◆ DATASET:
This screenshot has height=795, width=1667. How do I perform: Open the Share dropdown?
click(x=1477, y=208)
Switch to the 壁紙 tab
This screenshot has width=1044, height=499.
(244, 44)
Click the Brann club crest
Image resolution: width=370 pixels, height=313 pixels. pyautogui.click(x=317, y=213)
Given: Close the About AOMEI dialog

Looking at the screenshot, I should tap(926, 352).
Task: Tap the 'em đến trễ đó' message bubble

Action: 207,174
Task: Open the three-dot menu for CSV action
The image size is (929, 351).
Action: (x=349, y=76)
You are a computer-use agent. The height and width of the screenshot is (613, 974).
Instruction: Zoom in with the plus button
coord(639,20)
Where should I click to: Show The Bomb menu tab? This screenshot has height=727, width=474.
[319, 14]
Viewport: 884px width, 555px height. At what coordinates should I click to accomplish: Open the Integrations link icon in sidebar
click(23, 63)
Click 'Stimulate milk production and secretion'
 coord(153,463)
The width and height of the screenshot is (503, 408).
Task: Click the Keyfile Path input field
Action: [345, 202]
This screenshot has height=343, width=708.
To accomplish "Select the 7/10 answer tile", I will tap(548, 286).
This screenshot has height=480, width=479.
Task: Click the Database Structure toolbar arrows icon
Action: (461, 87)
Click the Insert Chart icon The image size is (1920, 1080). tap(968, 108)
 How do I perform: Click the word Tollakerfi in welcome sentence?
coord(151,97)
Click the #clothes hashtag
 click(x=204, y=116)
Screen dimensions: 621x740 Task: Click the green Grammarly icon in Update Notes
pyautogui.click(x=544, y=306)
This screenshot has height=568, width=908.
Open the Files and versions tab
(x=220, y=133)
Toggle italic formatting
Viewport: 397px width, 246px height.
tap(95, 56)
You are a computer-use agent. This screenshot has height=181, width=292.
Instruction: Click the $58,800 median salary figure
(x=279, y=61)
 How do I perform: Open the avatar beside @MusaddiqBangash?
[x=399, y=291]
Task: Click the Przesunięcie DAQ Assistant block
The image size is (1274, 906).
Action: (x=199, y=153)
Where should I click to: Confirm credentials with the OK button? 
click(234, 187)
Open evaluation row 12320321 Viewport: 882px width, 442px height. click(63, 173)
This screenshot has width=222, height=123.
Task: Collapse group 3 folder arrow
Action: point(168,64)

◆ PROBLEM DETAILS: Could you echo the rows from the line containing "This screenshot has height=343, width=708." through the line containing "tap(95, 56)" exactly as they appear?

◆ RESPONSE TO THE TASK:
This screenshot has height=343, width=708.
To accomplish "Select the 7/10 answer tile", I will tap(548, 286).
This screenshot has height=480, width=479.
Task: Click the Database Structure toolbar arrows icon
Action: (461, 87)
Click the Insert Chart icon The image size is (1920, 1080). tap(968, 108)
 How do I perform: Click the word Tollakerfi in welcome sentence?
coord(151,97)
Click the #clothes hashtag
 click(x=204, y=116)
Screen dimensions: 621x740 Task: Click the green Grammarly icon in Update Notes
pyautogui.click(x=544, y=306)
This screenshot has height=568, width=908.
Open the Files and versions tab
(x=220, y=133)
Toggle italic formatting
Viewport: 397px width, 246px height.
tap(95, 56)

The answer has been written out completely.